Metode Pendidikan Menuju Taklif
Di pembahasan sebelumnya sudah disampaikan sekilas bahwa baiknya pendidikan diajarkan sesuai dengan tahap-tahap perkembangan psikologis anak yang meliputi aspek kognitif, afektif, dan motorik. Memperhatikan ketiga aspek ini penting dalam pemberian pendidikan kepada anak, sebab fungsi pikir, rasa, dan tubuh anak berkembang melalui tahan-tahapan tertentu seiring bertambahnya usia anak. Mengenai metode khusus dalam pendidikan Agama Al-Ghazali menekankan bahwa proses pendidikan anak itu dimulai dengan hafalan, selanjutnya pemahaman, ditingkatkan dengan keyakinan, dan disempurnakan dengan pembenahan (Safrony, 2013).
Metode pendidikan yang dikemukakan oleh Al-Ghazali mengisyaratkan bahwa keimanan pada awalnya harus ditumbuhkan dalam dada anak dengan tanpa dalih terlebih dahulu, sebab diantara kemurahan Allah Subhanahu Wata’ala kepada hambaNya adalah dimudahkannya keimanan masuk kedalam hatinya sejak kecil, bahkan sejak di alam rahim keimanan manusia sudah dikokohkan Allah Subhanahu Wata’ala dengan persaksian tauhid (lihat surat al-A’raf [7] : 172). Setelah keimanan itu masuk kedalam lubuk hati anak, maka anak mulai diajarkan tentang berbagai rahasia tentang keimanan tersebut, dengan begitu anak akan semakin yakin dengan keimanannya, sehingga pendidik atau orang tua tinggal membenahi apabila ada kekurangan-kekurangan dalam pengamalannya.
Metode pendidikan Al-Ghazali di atas dapat juga diaplikasikan untuk materi pendidikan lainnya, misalnya pendidikan seks kepada anak. Dalam tradisi pendidikan tradisional Muslim yang berlangsung di kutab-kutab, masjid, dan pondok pesantren ketika belajar masalah fikih yang pertama kali diajarkan adalah persolan fikih bersuci (thaharah). Di dalam fikih bersuci diajarkan tentang hukum-hukum buang hajat, cara membersihkan dan mensucikannya, masalah haid, masalah junub, pembatal-pembatal wudhu, yang menyebabkan mandi besar, masalah mimpi basah. Kemudian dalam masalah adab diajarkan batasan-batasan pergaulan antara laki-laki dan perempuan, bagaimana menundukkan pandangan, menjaga diri dari bercampur baur dengan perempuan (ikhtilat), menjaga diri dari berduan dengan perempuan bukan mahram (khalwat). Permulaan pendidikan dengan hafalan dan peringatan secara indoktrinisasi dengan tanpa dalih mampu mengakar kuat kedalam hati anak. Menjelang menuju balig seiring usianya doktrin-doktrin tersebut dikuatkan dengan pemahaman dan keyakinan. Sehingga gejala goncangan batin (storm and stress) sebagamana yang terjadi pada remaja-remaja Eropa dan Amerika tidak akan mengganggu remaja-remaja Muslim.

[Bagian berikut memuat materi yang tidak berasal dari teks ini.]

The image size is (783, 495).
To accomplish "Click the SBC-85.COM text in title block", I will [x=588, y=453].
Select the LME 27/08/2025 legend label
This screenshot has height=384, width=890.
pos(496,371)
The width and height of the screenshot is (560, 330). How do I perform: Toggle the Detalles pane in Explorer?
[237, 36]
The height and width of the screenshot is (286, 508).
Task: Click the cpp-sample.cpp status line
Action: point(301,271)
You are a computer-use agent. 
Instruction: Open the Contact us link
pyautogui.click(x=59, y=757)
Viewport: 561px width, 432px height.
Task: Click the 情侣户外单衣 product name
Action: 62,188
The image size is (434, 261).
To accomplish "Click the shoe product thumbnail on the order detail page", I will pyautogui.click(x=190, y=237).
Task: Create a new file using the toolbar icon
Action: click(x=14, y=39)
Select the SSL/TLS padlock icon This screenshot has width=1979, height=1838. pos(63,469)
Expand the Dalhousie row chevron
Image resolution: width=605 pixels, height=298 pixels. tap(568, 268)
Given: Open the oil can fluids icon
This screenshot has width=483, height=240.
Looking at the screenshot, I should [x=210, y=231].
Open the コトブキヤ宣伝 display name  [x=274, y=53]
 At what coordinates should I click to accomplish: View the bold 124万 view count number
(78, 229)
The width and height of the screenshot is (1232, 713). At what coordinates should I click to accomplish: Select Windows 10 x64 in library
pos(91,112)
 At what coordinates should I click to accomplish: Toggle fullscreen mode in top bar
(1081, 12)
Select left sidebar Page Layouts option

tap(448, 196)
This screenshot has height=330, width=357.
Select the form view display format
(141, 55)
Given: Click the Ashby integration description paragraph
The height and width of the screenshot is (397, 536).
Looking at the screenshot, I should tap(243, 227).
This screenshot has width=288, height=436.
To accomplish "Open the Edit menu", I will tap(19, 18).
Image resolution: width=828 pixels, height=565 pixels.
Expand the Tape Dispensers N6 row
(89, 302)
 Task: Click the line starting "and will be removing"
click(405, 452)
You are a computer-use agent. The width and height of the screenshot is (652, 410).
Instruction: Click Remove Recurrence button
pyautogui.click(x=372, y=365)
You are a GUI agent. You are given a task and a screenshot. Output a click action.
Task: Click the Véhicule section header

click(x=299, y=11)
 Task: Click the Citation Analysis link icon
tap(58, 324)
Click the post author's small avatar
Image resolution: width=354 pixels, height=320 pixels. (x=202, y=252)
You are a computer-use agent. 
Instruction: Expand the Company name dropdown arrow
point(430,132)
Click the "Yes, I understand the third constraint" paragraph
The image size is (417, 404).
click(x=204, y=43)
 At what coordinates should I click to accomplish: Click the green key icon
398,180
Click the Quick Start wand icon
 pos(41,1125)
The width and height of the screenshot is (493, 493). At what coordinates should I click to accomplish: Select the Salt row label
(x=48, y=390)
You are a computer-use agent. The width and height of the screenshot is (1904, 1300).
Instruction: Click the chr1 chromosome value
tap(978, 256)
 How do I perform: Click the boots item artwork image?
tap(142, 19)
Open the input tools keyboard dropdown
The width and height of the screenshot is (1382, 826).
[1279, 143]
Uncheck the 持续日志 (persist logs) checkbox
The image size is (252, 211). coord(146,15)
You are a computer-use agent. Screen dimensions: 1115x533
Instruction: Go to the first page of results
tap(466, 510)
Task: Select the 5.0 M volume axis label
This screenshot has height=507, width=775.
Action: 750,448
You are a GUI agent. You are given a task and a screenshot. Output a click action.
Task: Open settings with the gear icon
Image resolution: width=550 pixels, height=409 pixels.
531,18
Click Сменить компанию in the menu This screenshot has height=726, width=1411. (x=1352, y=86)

Agaknya dalam urain yang sederhana ini masih sedikit sekali penulis membahas tentang pendidikan menuju taklif karena keterbatasan penulis secara pribadi. Untuk itu harapannya apa yang sudah dikemukakan oleh para ilmuwan Muslim yang memiliki atensi yang kuat terhadap pendidikan anak seperti Syeikh Khalid Abdurrahman Al-Ikk, Al-Ghazali, Muhammad Fauzil Adhim, dan lainnya bisa diimplementasikan dalam kehidupan pendidikan anak-anak Muslim di seluruh dunia. Bagi para pendidik, terkhusus orang tua dan guru ada baiknya selalu berusaha menambah wawasannya tentang pendidikan Islam, sebab sikap yang terlalu terbuka terhadap tradisi pendidikan Barat nampaknya kurang baik, karena bagaimanapun Islam sebagai life core (pijakan hidup) yang kita yakini substansi pokoknya berbeda dengan ilmu pengetahuan dari Barat yang sekuler. Bagi kita umat Islam segala sesuatu diyakini bersumber dari kehendak Allah Subhanahu Wata’ala. Maka sesiapa yang ingin selamat dalam kehidupannya di dunia hingga akhirat harus menyesuaikan diri dengan kehendak Allah Subhanahu Wata’ala, dalam hal ini tata aturan (Dienul Islam) yang Allah Subhanahu Wata’ala turunkan melalui kekasihNya Muhammad Shalallahu ‘Alaihi Wasallam. Wallahu A’lam.